I will never, never forget the look on his face when he saw Lacey fall.
I hang up the phone, wondering if Julio Perez is going to die tomorrow, too.
******
I’m so lost. I have no idea what I’m supposed to do. Ever since we arrived back at the apartment, Zeth’s been sitting in an armchair, staring out the window that overlooks the city, and I haven’t been able to get a word out of him. Not that I’ve tried to. I know he needs to be alone; I can tell that just by the edge to the atmosphere in the room, but I don’t know if I should leave. I could go and sleep in Michael’s apartment, but I somehow don’t know if that’s a good idea either. I think…I think something terrible will happen if I leave him alone.
I decide to stay.
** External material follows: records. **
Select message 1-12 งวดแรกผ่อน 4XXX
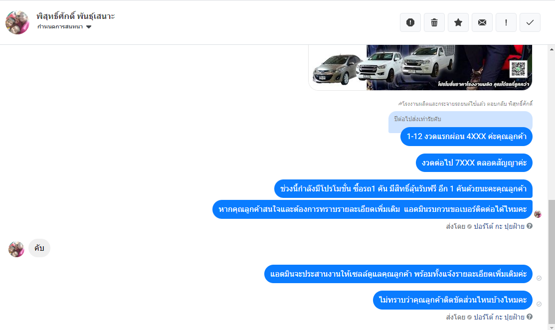The width and height of the screenshot is (555, 330). [466, 137]
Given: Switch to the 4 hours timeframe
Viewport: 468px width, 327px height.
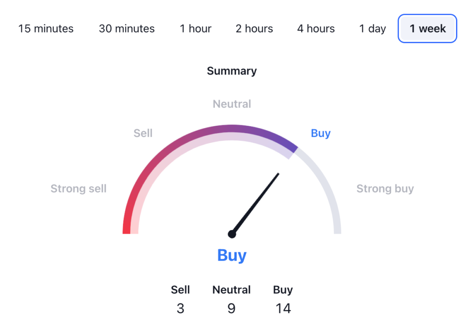Looking at the screenshot, I should point(316,29).
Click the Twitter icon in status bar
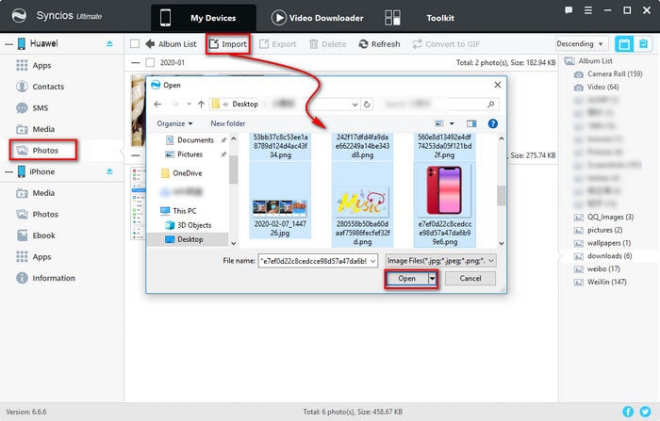 click(x=646, y=412)
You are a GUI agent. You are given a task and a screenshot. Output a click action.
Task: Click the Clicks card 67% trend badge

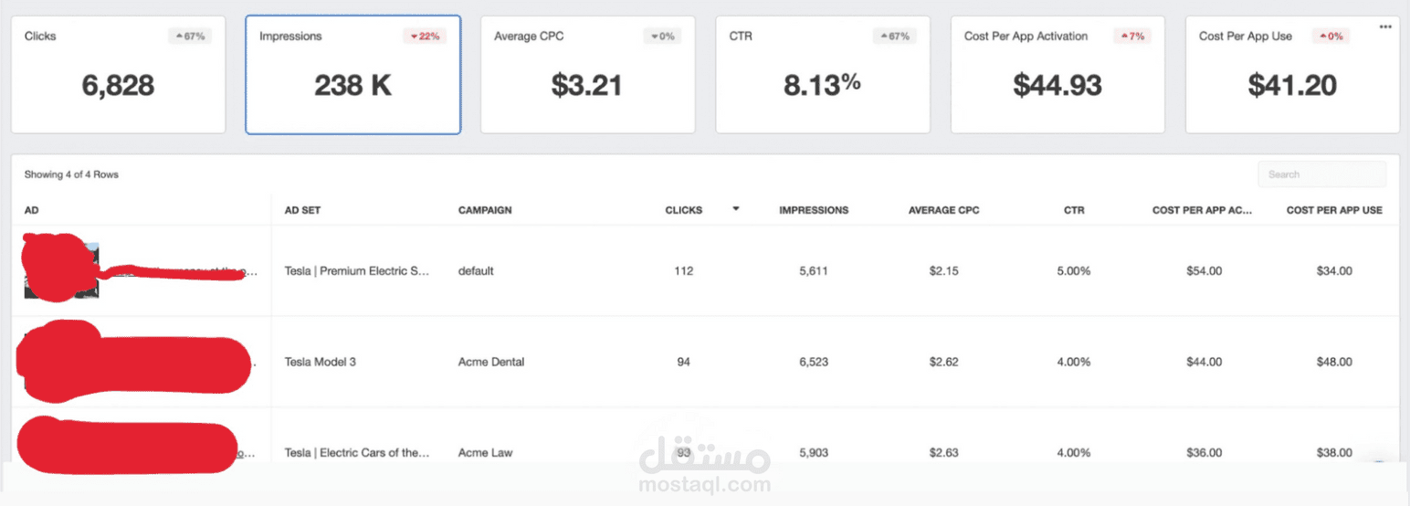click(x=190, y=37)
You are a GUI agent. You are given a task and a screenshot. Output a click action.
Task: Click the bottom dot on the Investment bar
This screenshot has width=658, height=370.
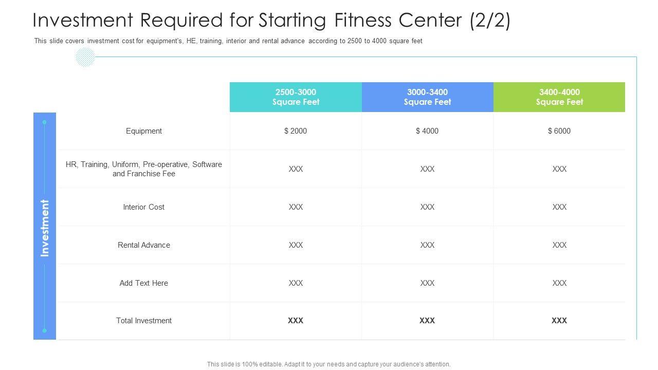(x=45, y=330)
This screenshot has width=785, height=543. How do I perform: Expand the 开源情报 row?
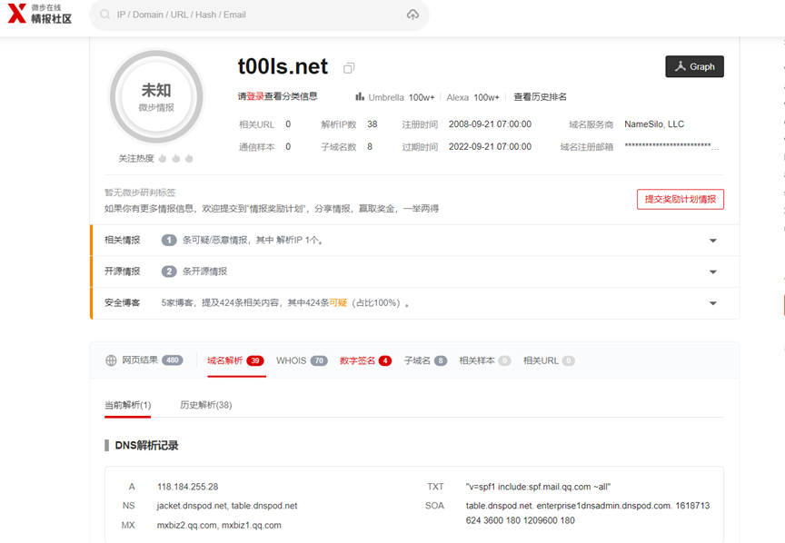[712, 272]
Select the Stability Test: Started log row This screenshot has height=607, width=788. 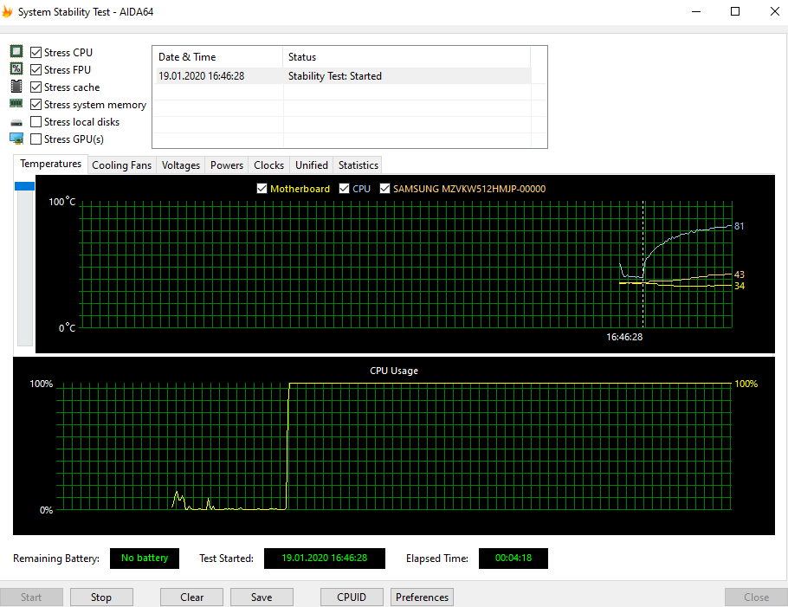[x=344, y=76]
I can handle the tension in the room. I can handle it, because I love this man and abandoning him now, even if it’s what he thinks he wants, is the wrong thing to do.
I sit on the vast leather couch across the other side of the room, just listening to the silence. How would Pippa deal with this situation? How would my dad? Pip’s trained in grief counseling, and my father has an abundant supply of compassion that always serves him well when trying to comfort others. He just always knows the right thing to say.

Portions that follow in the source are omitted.